No hay revolución, sólo “aguante”, entendido como complicidad
frente a la Policía, a las adicciones, a la ilegalidad en general.
La
cumbia villera no propone ni el bien común ni el bien del sector al
que pertenece, sino la salvación individual, usualmente
por la vía del delito contra la propiedad (en general contra la
pequeña propiedad, el pobres contra pobres) y la
autodestrucción. Es como el hecho estético (maldito) del
país exclusor para así reinar en el mercado mediático.
En
la cumbia villera, las mujeres nunca son “compañeras”. O son
“las pibas”, y en ese caso son cómplices asexuadas, o son
objetos sexuales evidentes. Son explícitamente “putas”, pero no
en sentido tradicional de una prostituta sino en el de mujeres
fáciles, a las que se les asigna una actividad sexual despreocupada
y al servicio de la coacción masculina. Casi no hay
canciones de amor (excepto de amor a la cocaína) y las
mujeres no son idolatradas como en el bolero, el cuarteto cordobés o
la cumbia tradicional.
La
visión tradicional de clase media que convertía a cualquier villero
en un marginal de la ley y a cualquier villera en prostituta, se ha
convertido en la expresión estética de los que dicen pertenecer a
la villa y cantar lo que en ella acontece.

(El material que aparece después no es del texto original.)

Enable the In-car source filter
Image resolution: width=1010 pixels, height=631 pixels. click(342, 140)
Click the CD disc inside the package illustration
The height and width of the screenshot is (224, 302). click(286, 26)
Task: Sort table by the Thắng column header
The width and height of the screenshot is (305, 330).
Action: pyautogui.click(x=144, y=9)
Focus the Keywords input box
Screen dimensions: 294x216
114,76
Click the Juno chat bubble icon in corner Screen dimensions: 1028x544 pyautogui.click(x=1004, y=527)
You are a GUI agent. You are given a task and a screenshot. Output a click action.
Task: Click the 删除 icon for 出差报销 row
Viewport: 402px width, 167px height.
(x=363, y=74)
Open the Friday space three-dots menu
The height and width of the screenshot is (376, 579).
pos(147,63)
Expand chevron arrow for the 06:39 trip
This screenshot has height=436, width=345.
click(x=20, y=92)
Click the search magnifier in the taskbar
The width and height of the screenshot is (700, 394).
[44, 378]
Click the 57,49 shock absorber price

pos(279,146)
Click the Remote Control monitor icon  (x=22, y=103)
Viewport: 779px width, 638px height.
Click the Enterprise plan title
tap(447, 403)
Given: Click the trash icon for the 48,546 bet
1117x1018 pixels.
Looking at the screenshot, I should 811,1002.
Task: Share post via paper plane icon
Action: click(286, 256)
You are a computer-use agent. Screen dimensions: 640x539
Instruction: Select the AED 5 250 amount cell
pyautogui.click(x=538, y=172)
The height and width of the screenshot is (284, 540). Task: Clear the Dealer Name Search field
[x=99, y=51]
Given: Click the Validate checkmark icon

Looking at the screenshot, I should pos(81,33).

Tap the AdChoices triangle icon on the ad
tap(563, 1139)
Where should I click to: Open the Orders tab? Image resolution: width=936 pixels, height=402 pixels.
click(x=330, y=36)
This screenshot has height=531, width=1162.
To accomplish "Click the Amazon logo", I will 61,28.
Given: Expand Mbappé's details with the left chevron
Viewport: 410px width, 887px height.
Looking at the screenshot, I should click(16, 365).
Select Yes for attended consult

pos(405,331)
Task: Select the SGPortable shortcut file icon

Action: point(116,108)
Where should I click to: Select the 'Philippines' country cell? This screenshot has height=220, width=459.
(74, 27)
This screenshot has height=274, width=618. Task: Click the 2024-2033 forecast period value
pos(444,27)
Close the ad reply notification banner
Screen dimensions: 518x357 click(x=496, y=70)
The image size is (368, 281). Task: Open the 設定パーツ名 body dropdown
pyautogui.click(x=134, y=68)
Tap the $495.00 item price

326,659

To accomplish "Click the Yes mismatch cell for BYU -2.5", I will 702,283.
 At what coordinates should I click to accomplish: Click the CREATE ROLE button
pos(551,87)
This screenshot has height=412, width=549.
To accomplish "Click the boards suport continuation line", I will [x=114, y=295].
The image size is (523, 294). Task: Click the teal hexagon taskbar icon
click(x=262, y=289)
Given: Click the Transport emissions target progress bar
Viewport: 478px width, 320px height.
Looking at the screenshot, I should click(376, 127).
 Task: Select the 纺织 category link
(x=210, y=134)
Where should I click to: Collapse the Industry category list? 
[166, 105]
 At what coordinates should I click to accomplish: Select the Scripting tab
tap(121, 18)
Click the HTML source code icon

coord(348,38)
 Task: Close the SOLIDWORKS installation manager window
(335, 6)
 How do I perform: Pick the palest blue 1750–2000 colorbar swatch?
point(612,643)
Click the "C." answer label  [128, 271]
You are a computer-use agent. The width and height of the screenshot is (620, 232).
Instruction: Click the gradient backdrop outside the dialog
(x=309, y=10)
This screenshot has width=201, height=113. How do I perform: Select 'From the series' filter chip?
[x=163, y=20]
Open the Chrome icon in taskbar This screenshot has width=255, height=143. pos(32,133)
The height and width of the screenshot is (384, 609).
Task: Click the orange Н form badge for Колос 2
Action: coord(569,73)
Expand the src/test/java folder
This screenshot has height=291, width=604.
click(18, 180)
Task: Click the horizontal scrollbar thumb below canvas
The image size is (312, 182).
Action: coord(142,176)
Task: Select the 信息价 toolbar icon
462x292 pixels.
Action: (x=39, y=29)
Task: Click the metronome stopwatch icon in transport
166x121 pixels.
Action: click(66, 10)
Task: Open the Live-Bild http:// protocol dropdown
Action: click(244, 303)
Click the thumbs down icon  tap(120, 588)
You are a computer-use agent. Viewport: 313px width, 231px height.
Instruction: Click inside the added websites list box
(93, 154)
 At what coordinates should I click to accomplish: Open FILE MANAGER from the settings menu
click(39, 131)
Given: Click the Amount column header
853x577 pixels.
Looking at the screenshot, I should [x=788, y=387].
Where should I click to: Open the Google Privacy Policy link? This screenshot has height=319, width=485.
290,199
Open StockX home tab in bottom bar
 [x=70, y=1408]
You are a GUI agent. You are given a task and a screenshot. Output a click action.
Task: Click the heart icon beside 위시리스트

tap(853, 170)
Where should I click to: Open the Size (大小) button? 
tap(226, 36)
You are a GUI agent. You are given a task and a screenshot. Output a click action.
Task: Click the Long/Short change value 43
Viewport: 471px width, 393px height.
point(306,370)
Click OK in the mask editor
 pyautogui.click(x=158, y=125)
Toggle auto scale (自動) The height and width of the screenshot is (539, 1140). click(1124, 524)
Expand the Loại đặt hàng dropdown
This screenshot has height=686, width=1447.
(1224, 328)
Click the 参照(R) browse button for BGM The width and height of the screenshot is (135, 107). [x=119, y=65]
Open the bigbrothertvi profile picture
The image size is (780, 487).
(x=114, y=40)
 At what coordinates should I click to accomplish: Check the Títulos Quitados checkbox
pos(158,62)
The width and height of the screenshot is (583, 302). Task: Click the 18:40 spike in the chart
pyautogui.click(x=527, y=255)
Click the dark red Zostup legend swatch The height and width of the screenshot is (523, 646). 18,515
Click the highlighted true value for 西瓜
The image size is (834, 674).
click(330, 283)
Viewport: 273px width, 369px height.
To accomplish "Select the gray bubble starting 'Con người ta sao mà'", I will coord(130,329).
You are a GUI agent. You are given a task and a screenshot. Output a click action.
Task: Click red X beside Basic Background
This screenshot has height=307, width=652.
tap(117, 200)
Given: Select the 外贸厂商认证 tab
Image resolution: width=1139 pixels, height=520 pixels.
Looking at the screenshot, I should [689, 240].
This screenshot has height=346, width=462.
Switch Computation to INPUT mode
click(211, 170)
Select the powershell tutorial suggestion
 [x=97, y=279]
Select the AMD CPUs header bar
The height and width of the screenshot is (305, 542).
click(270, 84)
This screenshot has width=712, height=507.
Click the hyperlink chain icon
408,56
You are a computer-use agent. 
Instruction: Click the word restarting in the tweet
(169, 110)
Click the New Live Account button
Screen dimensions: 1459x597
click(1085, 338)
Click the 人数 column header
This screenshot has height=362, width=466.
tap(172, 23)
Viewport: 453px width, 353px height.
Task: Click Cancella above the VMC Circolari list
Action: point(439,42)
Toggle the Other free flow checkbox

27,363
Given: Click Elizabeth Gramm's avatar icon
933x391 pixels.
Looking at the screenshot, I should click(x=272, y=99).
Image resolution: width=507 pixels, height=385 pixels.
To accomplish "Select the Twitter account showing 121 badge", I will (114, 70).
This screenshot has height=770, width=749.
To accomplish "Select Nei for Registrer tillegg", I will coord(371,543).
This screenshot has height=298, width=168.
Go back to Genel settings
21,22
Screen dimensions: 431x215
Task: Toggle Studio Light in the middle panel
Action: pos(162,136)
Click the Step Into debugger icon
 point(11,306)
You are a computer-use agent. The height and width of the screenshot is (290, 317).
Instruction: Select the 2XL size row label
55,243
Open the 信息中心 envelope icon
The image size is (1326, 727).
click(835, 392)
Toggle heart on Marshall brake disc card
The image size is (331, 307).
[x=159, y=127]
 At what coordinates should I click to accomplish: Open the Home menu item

La cumbia villera nos
acostumbra a que no hay otro destino posible para la
exclusión social y nos muestra como natural lo que
es el efecto de condiciones políticas y económicas. Su
aceptación pasiva y acrítica es otro síntoma de la necesidad de
que nuestra sociedad no debe dar por obvias las condiciones sociales
por la que atraviesan miles de argentinos y hacer que rechacemos la
visión que postula que la marginalidad vino para quedarse.